Information given —

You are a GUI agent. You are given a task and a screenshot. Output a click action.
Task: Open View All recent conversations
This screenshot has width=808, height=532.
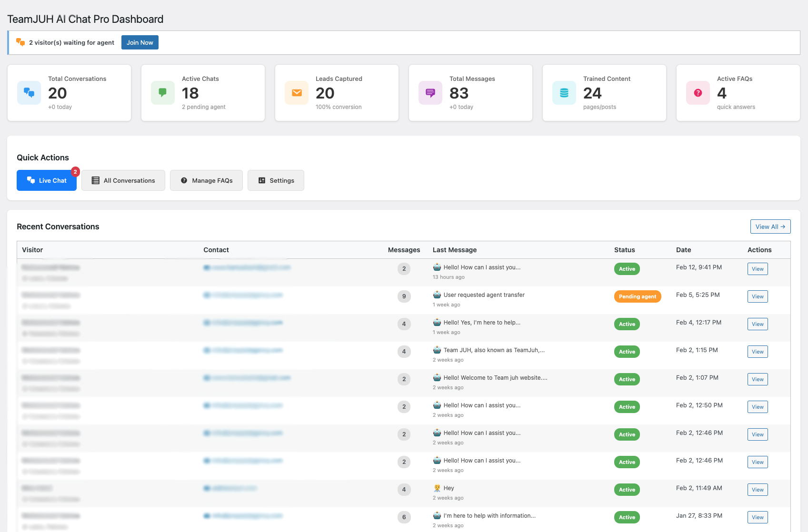click(770, 227)
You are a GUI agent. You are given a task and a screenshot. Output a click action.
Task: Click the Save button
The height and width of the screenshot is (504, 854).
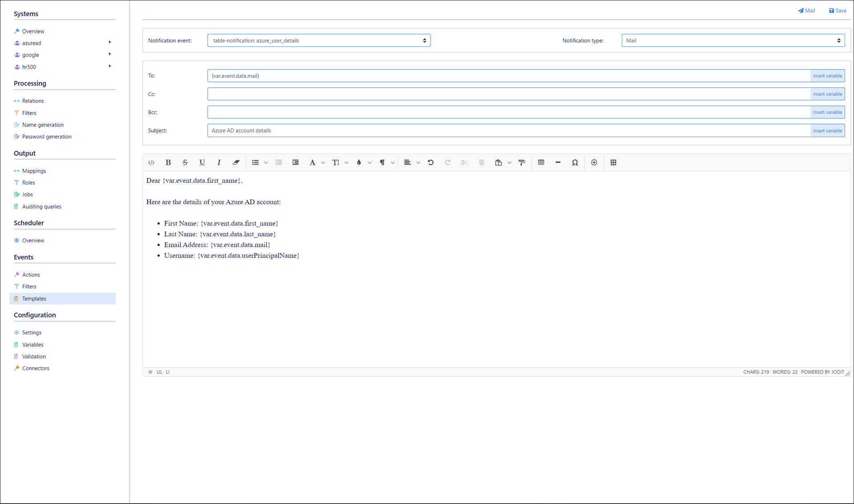(x=838, y=11)
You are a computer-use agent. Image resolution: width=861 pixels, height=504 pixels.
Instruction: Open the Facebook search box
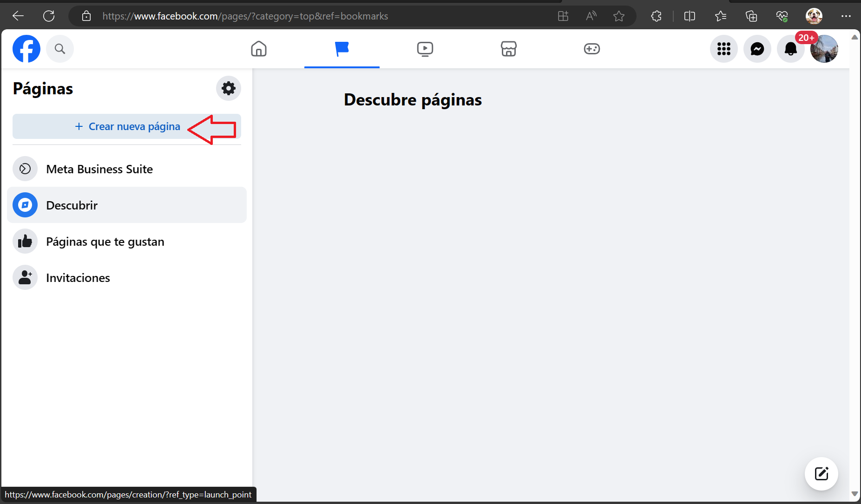(x=60, y=49)
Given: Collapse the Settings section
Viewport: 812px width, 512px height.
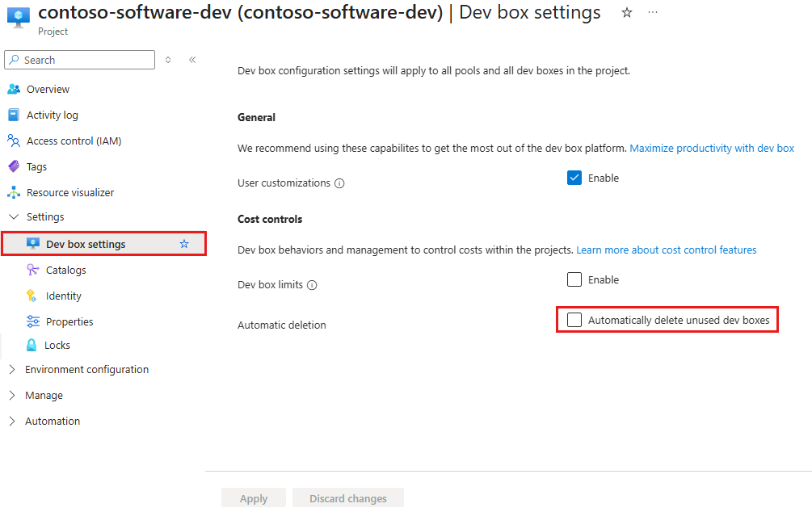Looking at the screenshot, I should pos(12,216).
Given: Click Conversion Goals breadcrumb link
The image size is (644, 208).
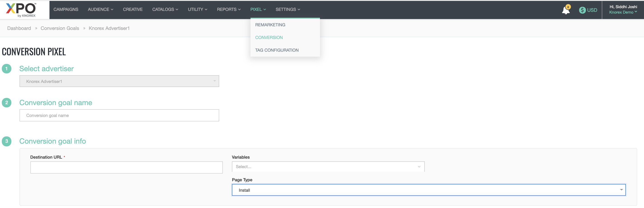Looking at the screenshot, I should tap(60, 28).
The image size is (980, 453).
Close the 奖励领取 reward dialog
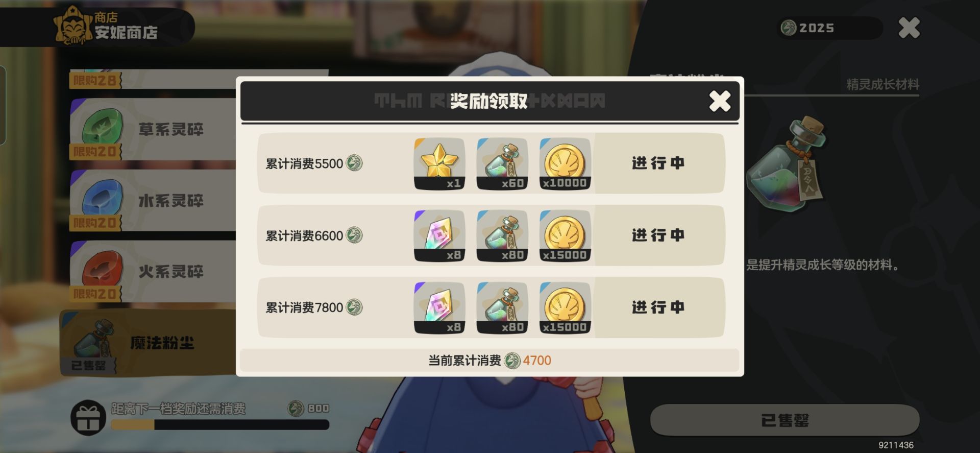(x=720, y=101)
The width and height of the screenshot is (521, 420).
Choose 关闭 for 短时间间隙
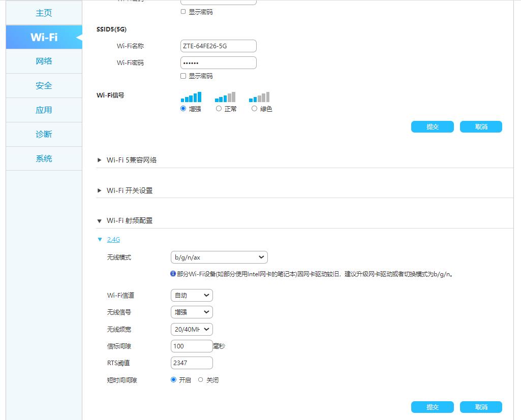201,379
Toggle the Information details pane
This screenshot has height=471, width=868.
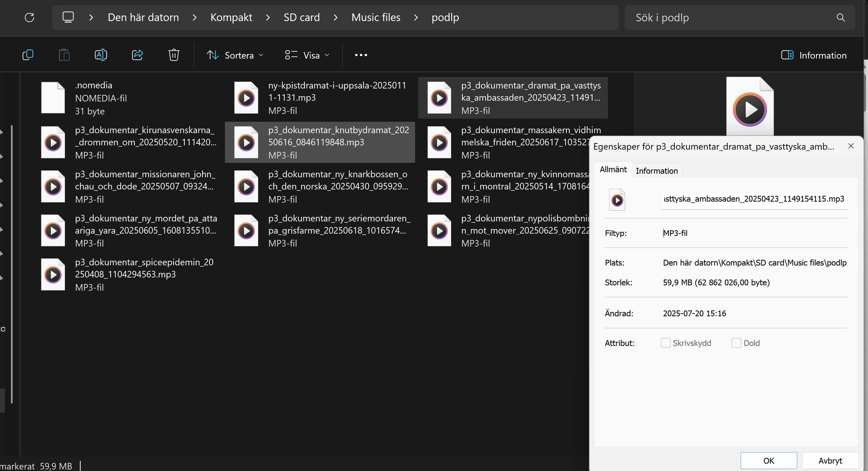(813, 55)
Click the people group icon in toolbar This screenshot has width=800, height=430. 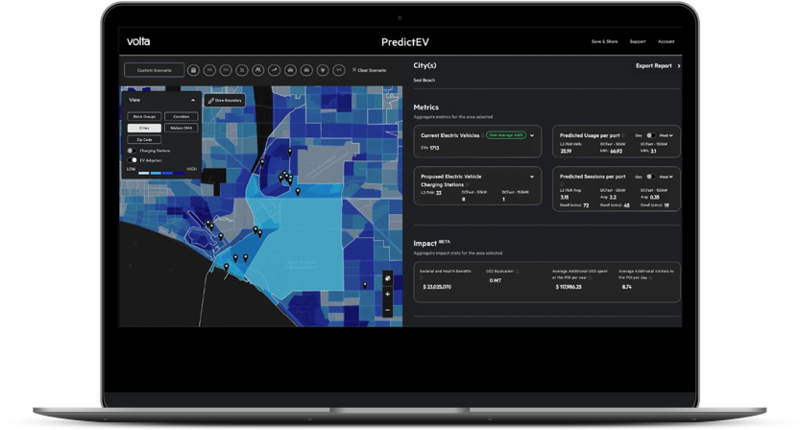pyautogui.click(x=257, y=70)
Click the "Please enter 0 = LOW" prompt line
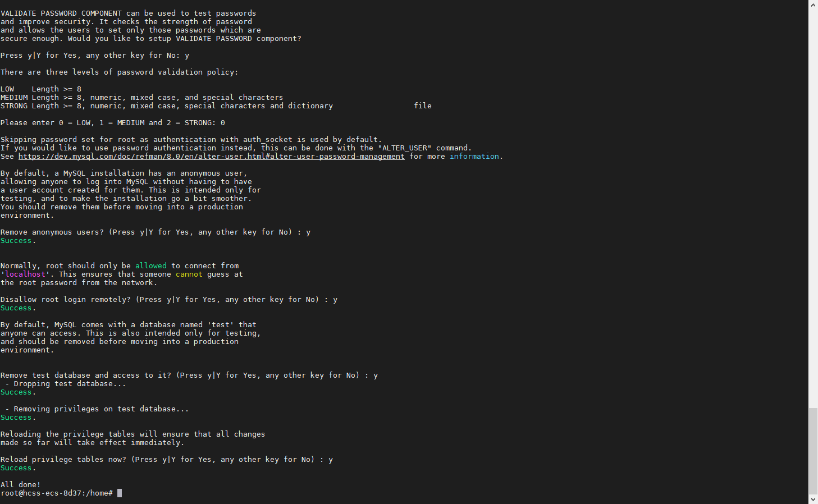 coord(112,123)
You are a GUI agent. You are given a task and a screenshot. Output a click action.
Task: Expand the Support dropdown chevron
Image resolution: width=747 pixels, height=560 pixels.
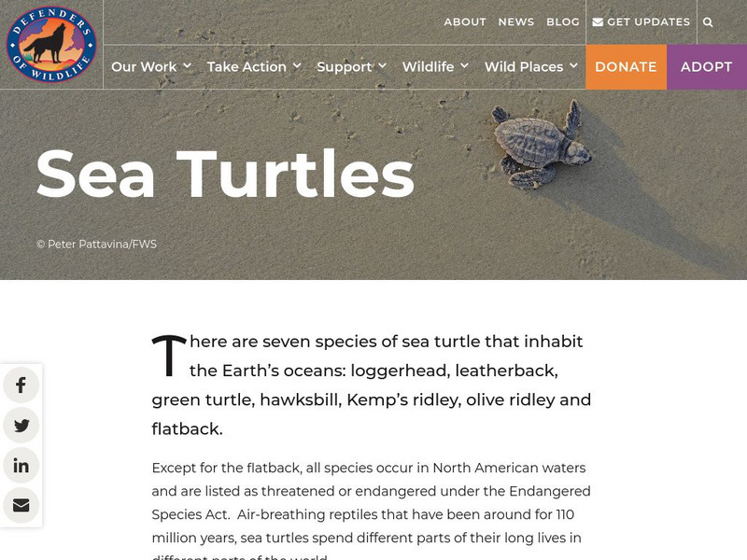point(382,65)
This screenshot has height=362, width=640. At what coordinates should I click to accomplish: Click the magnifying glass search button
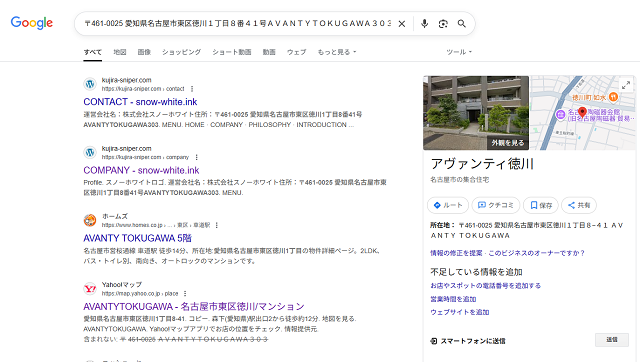pyautogui.click(x=462, y=24)
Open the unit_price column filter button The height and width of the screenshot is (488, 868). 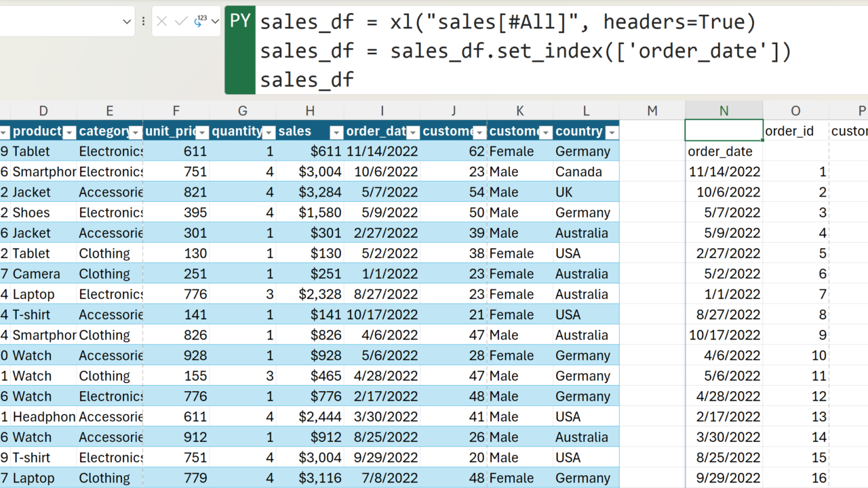tap(202, 132)
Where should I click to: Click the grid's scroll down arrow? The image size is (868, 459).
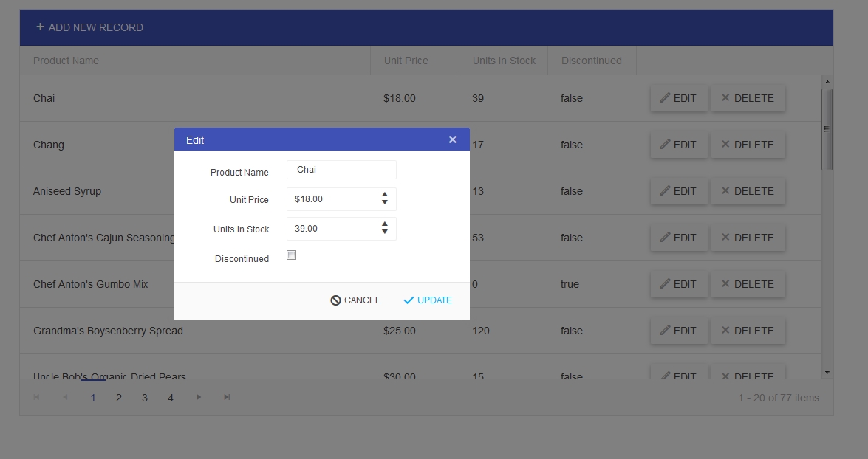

Short exercise —
Count the lines of the records above that contain the string "size", treating uppercase and lowercase as different. Give only the number.

Task answer —
3